Everyone likes to belong, and that is one of the powerful forces of the Internet. Where once your service provider was your identifying online “community,” today there are online social networks such as Second Life (www.secondlife.com), Facebook (www.facebook.com), MySpace (www.myspace.com) and Bebo (www.bebo.com).
What’s a career-minded grown-up to do amid such Internet playgrounds?
That’s where more serious networks such as LinkedIn (www.linkedin.com) and Plaxo (www.plaxo.com) come in. They give adults the same kinds of online tools that their children have, allowing them to share contact information and business relationships rather than favourite bands and vacation photos.
Plaxo has been around for some time. But as it spread, it gave business contact networks a bad name with its “viral” software running amok: It took control of your digital address book and emailed networking invitations to everyone on your Christmas-card list as well as your dentist and accountant.

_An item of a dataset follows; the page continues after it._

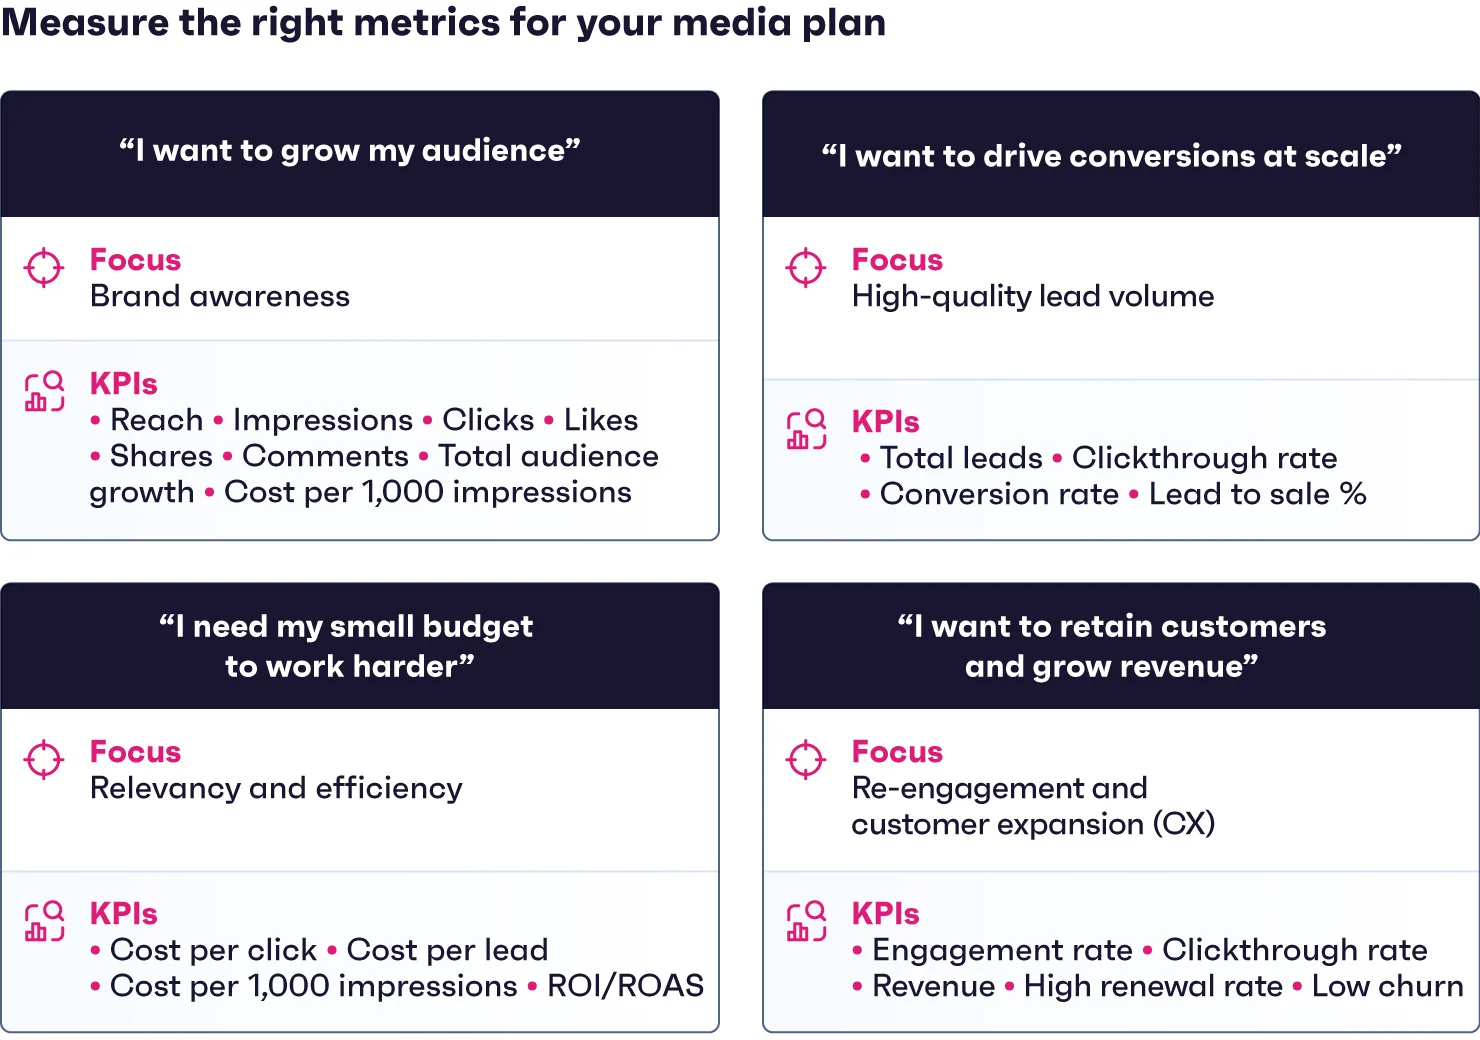
Task: Click the Cost per click KPI
Action: pyautogui.click(x=213, y=950)
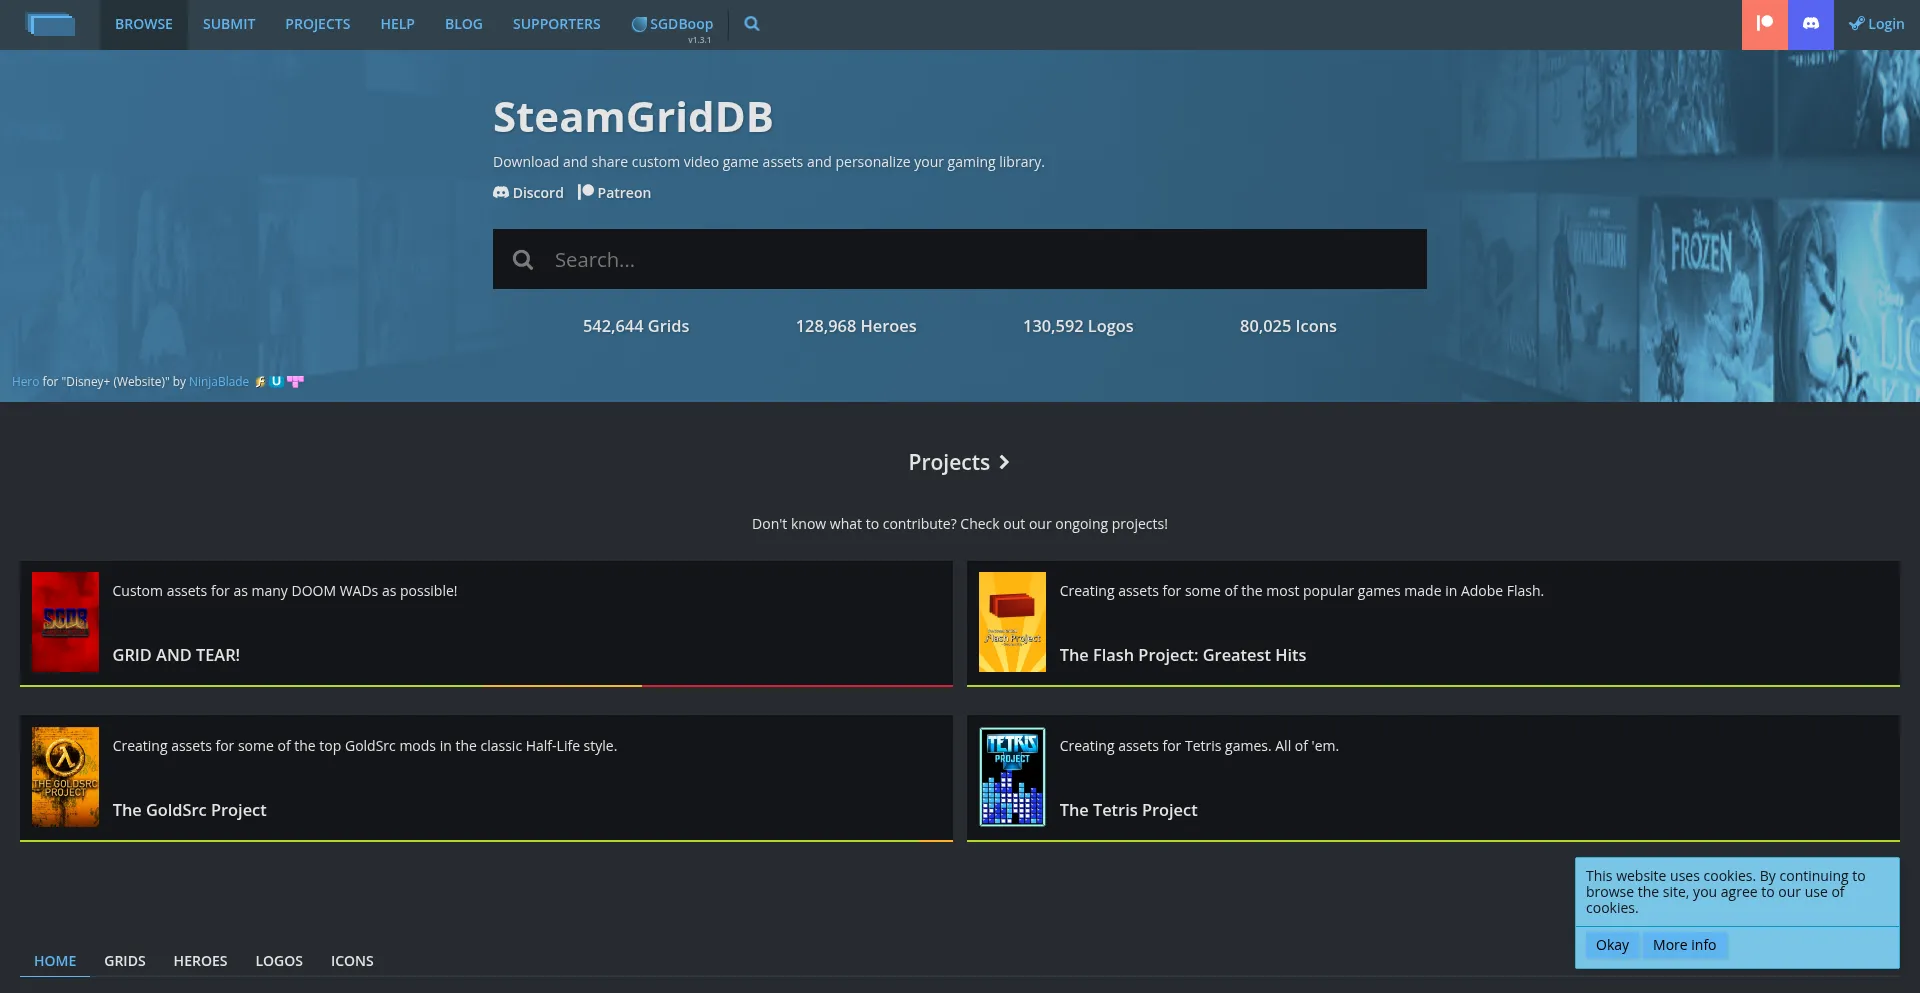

A year ago, the people behind Plaxo decided to ditch the viral aspects and make friends again with the business community. This week, the company came out with software that incorporates networking tools similar to an online, shareable calendar; connections with other content and devices, such as blogs, photos and mobile phones; and free synchronization with rival address and date books such as Yahoo Mail, Outlook and even, for an extra price, LinkedIn.
Version 3.0 is free in its basic iteration—the premium package costs about $50 (Rs2,050) a year—and is available in six more languages: French, German, Spanish, Portuguese, Japanese and simplified Chinese. Plaxo claims to be the largest and fastest-growing of the networked address-book companies, with 15 million “members” as of a few months ago. It recently joined with the US cable company, Comcast, giving it potential access to another 15 million. Plaxo officials say they are in talks with major Internet access providers in Europe and Japan in pursuit of similar deals.
“Providers around the world are asking the question, should they make their own network address book, or should they outsource that?” said John McCrea, Plaxo vice-president of marketing. “The Comcast deal means there is a precedent for outsourcing, and others will follow.”
Todd Masonis, Plaxo co-founder, said he believed the company had overcome the resentment of users who found their contact lists out of control with earlier versions. “We took a long, hard look at ourselves, apologized, turned off our viral engine and started rewriting the product from the bottom up,” Masonis said.
One of the main features of Version 3.0, which uses a single browser window for addresses, appointments, tasks and notes, is that it offers multidirectional synchronization: Contact and calendar information in your Google, Hotmail, Vista mail, Thunderbird and other accounts gets transferred both ways.
“If I make a change in one place, it automatically gets propagated across all others,” McCrea said.
Another aspect of the company’s new approach is to offer “mashups”, which creatively combine Internet features. One of Plaxo’s mashups is with the Internet phone service JaJa so that, in a single click on a Plaxo contact, you can initiate an online phone call. Another is with Yahoo maps, where one click also gets you directions to an address on your contact list.
A main offering from the latest version is called Plaxo Pulse. It updates your calendar information with the online activities of your contacts— their blog posts, their new photos, additions to their Amazon.com wish list—if both parties choose them to be shared.
Plaxo, LinkedIn and the others are not just for professionals. You can use them to keep track of family and friends, too.
“Although we haven’t always been thought of as social networking in a conventional sense, we are used as a network to keep people up to date on what other people are doing,” McCrea said.